■ Action item
Look through the records below and collect all lines that hold the string "will".

Provided material section start

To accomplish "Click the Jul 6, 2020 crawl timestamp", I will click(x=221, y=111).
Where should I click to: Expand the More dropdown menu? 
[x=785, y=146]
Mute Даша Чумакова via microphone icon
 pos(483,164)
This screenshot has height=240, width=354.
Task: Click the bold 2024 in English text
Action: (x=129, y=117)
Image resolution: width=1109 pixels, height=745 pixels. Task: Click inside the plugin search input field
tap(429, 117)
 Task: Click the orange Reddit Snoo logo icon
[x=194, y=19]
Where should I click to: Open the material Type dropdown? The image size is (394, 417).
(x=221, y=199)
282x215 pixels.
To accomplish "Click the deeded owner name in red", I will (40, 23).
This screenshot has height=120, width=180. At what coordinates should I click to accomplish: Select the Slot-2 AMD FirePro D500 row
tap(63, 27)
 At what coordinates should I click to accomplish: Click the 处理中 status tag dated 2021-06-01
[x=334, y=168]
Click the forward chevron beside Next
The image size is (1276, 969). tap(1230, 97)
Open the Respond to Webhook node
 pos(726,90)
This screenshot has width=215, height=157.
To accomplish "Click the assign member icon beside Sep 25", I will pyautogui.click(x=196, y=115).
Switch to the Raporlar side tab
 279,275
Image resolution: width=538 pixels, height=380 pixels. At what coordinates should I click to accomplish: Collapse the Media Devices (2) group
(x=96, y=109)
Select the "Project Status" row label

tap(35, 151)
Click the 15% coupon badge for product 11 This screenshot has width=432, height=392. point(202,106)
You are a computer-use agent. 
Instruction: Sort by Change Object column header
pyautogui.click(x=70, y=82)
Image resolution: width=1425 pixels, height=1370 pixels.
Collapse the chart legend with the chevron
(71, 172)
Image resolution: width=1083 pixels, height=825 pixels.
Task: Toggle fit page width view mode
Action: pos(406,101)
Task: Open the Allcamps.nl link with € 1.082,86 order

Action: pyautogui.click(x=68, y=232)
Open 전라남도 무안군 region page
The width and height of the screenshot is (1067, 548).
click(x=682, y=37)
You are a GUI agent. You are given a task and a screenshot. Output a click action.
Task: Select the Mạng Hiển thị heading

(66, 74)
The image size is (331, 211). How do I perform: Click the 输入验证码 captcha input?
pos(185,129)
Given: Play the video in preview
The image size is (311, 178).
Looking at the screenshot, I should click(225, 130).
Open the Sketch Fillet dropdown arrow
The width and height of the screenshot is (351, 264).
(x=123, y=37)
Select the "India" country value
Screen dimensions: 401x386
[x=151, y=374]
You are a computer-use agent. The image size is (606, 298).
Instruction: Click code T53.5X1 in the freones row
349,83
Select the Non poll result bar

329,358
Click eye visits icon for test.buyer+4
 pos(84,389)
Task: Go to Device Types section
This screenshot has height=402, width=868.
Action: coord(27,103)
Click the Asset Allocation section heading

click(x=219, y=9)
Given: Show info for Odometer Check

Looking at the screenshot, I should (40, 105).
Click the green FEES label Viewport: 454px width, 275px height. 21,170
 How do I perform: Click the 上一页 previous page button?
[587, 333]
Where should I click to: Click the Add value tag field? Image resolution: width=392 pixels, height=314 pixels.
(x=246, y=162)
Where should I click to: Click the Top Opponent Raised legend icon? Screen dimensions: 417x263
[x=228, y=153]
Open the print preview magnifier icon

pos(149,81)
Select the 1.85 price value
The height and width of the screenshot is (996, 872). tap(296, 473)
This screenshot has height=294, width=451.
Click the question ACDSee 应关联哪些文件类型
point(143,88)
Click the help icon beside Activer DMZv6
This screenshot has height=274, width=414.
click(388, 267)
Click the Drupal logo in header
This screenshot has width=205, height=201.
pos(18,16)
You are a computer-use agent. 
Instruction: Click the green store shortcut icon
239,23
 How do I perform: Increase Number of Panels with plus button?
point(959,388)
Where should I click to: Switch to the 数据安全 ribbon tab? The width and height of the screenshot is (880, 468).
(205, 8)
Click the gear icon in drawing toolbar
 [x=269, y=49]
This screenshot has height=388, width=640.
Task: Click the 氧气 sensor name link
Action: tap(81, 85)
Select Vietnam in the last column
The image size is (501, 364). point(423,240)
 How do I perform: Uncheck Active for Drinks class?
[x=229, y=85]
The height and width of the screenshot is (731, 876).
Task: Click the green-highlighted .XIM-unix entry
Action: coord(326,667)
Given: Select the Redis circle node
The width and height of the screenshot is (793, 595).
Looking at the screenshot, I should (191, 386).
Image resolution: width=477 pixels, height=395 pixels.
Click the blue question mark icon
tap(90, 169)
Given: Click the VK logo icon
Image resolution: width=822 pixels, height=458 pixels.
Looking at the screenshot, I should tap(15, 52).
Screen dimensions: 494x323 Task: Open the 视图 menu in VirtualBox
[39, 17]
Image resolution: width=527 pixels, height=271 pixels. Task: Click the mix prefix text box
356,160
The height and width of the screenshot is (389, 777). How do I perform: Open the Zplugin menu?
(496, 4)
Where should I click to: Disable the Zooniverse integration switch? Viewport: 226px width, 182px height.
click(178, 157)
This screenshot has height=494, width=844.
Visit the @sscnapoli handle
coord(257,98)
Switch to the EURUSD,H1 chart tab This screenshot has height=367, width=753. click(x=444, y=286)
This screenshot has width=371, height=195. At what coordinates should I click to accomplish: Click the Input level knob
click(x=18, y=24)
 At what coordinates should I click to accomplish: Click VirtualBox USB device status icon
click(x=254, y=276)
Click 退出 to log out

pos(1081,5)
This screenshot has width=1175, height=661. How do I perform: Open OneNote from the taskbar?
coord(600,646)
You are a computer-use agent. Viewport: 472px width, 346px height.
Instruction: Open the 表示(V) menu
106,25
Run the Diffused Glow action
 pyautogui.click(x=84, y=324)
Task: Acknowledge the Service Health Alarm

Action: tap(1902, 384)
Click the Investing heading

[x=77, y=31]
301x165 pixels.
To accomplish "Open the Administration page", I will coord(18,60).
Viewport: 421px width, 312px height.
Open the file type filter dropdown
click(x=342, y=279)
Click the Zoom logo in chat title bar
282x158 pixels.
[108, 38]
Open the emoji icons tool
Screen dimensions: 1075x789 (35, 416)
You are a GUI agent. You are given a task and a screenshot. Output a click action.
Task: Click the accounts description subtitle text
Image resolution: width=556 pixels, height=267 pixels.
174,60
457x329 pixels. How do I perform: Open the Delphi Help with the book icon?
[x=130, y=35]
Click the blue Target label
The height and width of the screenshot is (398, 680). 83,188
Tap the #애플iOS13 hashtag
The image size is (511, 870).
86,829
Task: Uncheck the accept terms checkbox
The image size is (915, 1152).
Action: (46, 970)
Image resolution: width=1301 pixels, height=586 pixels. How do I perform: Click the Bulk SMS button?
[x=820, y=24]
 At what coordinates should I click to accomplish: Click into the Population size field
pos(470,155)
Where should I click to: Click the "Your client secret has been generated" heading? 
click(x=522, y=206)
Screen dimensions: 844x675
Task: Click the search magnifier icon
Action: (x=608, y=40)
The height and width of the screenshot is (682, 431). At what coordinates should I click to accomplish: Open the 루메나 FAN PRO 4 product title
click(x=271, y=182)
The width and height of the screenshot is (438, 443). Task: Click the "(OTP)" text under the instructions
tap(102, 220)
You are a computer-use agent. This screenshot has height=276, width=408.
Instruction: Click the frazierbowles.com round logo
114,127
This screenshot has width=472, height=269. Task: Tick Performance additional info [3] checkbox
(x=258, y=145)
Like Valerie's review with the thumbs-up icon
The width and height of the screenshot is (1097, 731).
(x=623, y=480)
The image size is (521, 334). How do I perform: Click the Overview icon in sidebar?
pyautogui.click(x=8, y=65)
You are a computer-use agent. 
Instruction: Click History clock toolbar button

Provided material section end

■ Result of this exercise
To accomplish "Click the Jul 6, 2020 crawl timestamp", I will click(x=221, y=111).
To accomplish "Click the deeded owner name in red", I will (40, 23).
To accomplish "Click the assign member icon beside Sep 25", I will pyautogui.click(x=196, y=115).
To accomplish "Open the Administration page", I will coord(18,60).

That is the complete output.